4 運輸産業の労働力不足が経済社会に与える影響
 運輸産業における労働力不足の深刻化は、既に各方面に影響を与えつつある。
 一般の利用者に係る輸送サービスでは、前述のとおり深夜のタクシーは長時間待たないと乗れない状況に陥っており、また、デパート等の配送、引越輸送、貸切バス輸送等は、需要が集中するオンシーズンには、希望日時に適切に対応することができないという状態になっている。また、宅配便についても、翌日配達等迅速なサービスが困難となりつつある。
 また、産業分野のニーズについても、トラック輸送等において、ジャストインタイム方式等荷主の希望に沿った輸送サービスが提供できない場合も生じている。近年の我が国の産業界における生産・販売管理のシステムは、コンピュータを利用した情報ネットワーク形成が進展し、在庫を極端に圧縮する方向に進んでいる。このようなシステムは、運輸部門関係では、VAN等を通じて運送業、倉庫業等と製造業、流通業等との間で注文、.発送等のオンライン化が進められている。
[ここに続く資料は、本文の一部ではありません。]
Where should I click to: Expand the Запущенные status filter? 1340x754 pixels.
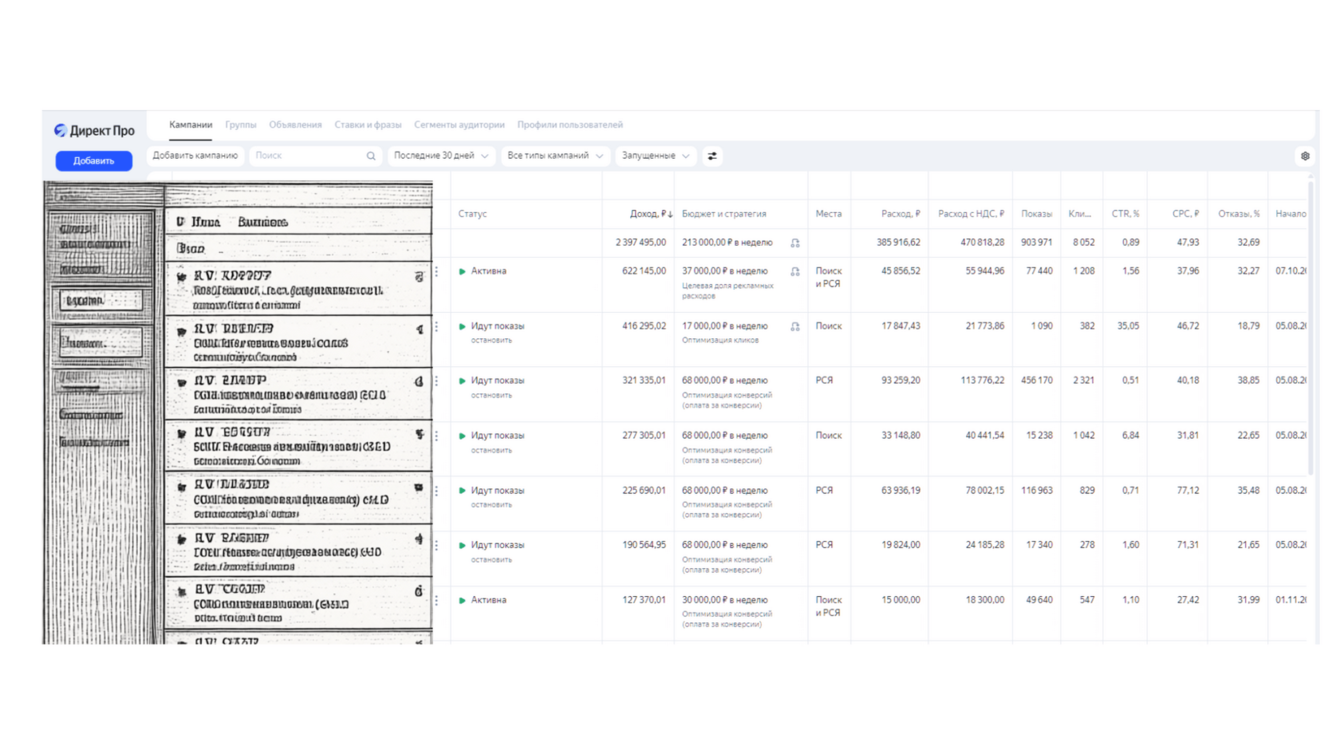pyautogui.click(x=656, y=156)
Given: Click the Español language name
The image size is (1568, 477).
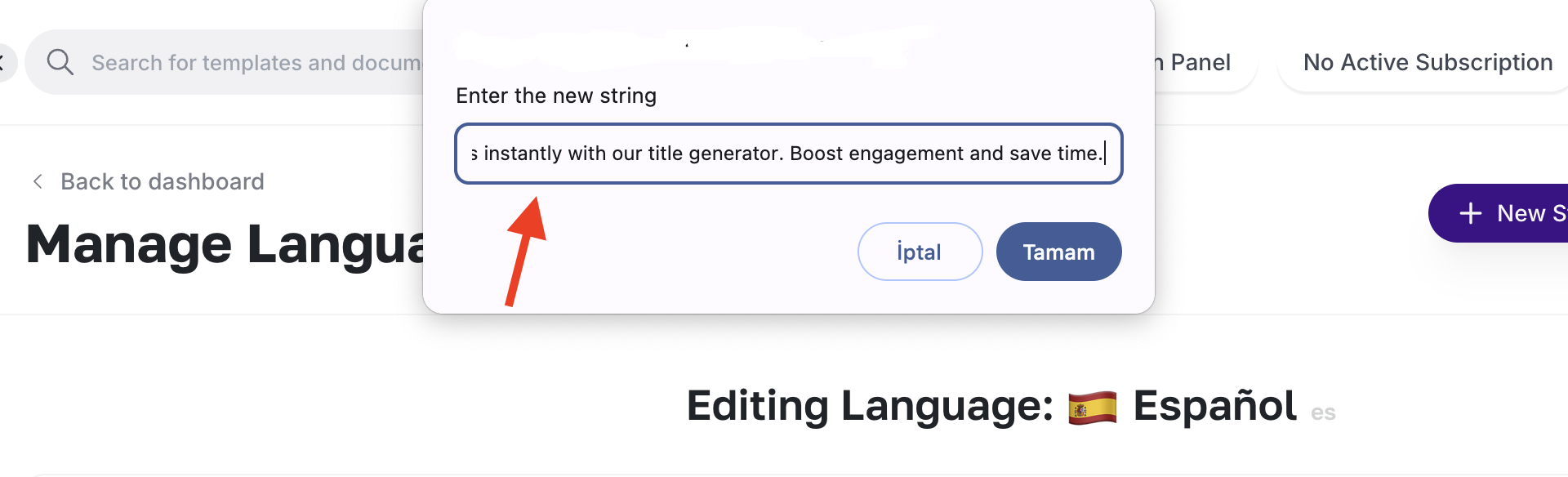Looking at the screenshot, I should coord(1214,406).
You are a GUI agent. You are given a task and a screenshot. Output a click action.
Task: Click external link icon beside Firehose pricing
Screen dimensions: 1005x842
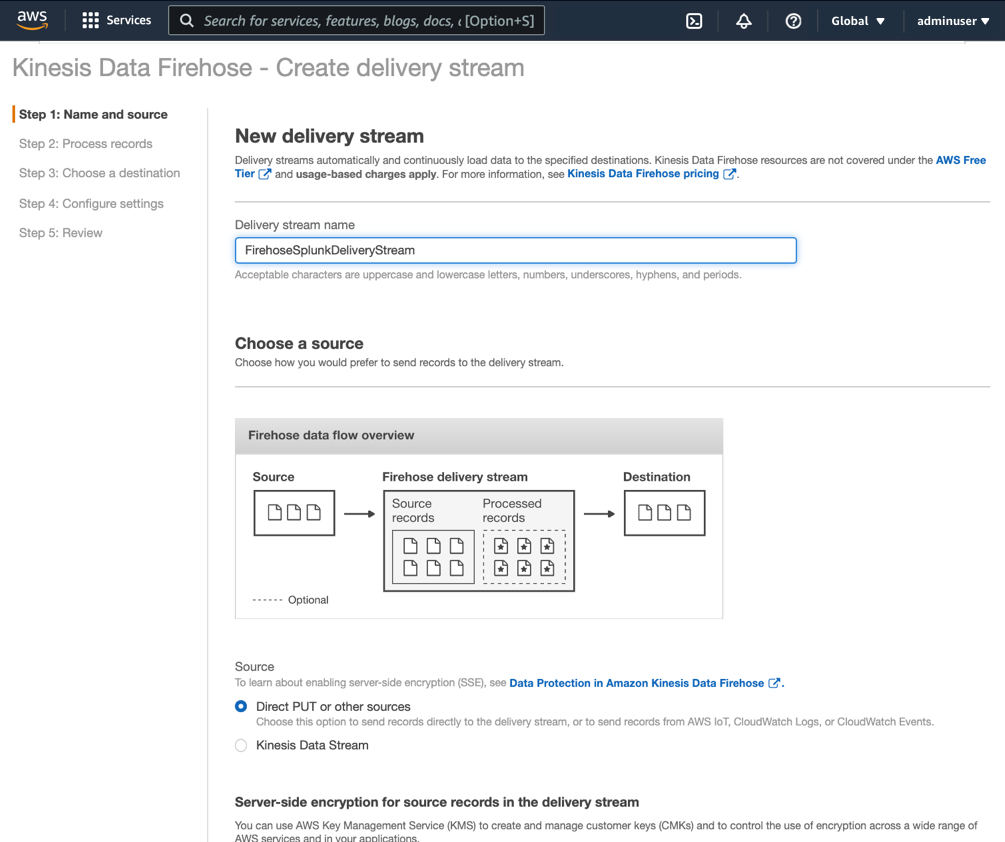730,174
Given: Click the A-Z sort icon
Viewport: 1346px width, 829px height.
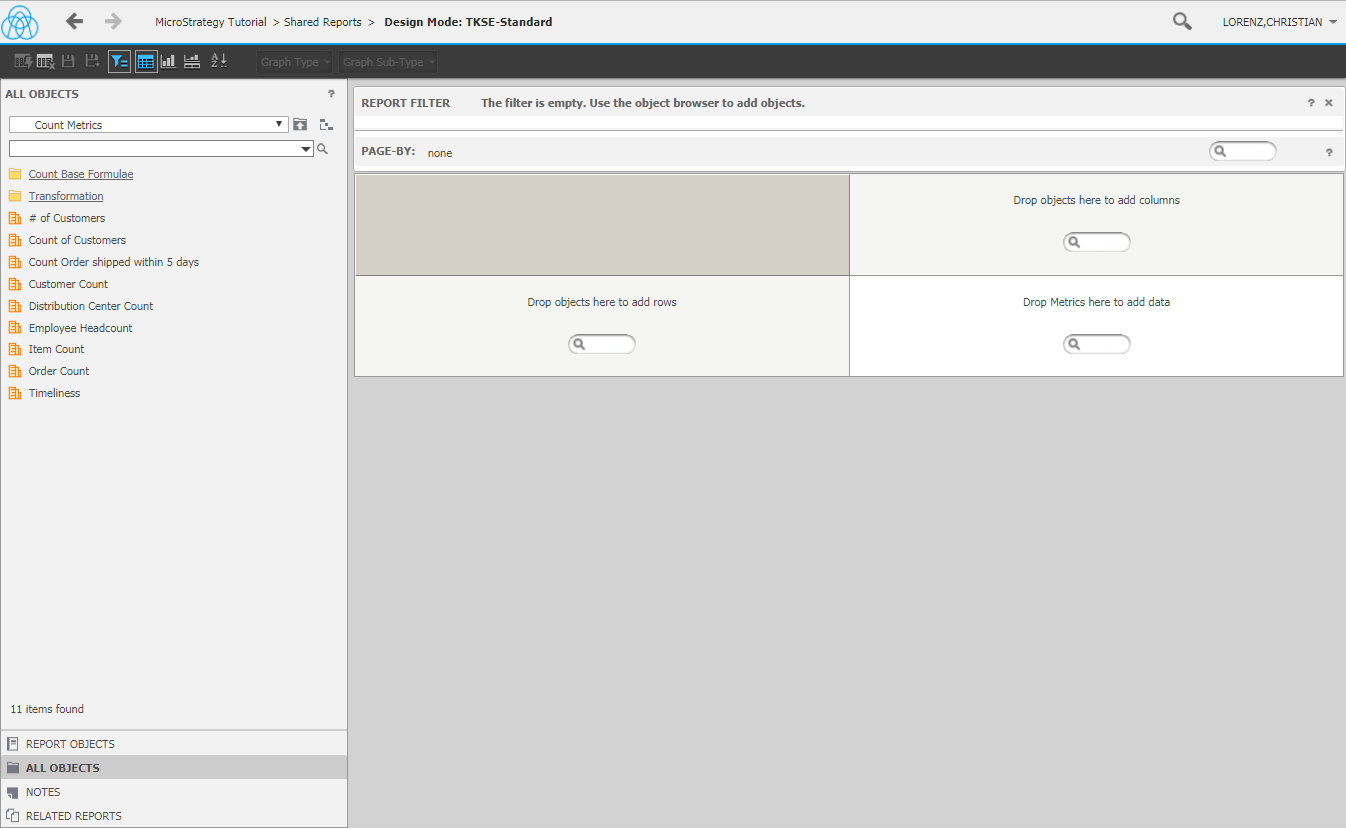Looking at the screenshot, I should coord(219,61).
このため、多頻度、少量かつ時間厳寸という極めて高度なサービスが提供できる反面、輸送部門においては労働力多消費型の輸送サービスとなっているということができる。これらのニーズについて、従来どおりの安定的な輸送サービスの提供ができなくなった場合、ジャストインタイム方式に合わせて生産・販売管理を行っている企業は、生産工程が狂ったり、品切れを生じたりする危険性をはらんでいる。
 運輸産業においては、時間外労働、輸送システムの合理化、機械化による省力化等により対応努力を続けているが、労働集約型の業種が多い運輸産業においては、労働力不足は直ちに輸送能力の低下や不足となって現れる。したがって、さらに労働力不足が深刻化すれば、ピーク需要や高付加価値輸送のみならず、平常時や従来からの輸送サービス提供にも支障が生ずる可能性もある。現在の経済社会においては、運輸がその基盤としてますます大きな役割を果たすようになっており、輸送上のネックが生ずれば、経済の拡大、発展の制約要因ともなることから、運輸産業における労働力不足への対応が喫緊の課題となっている。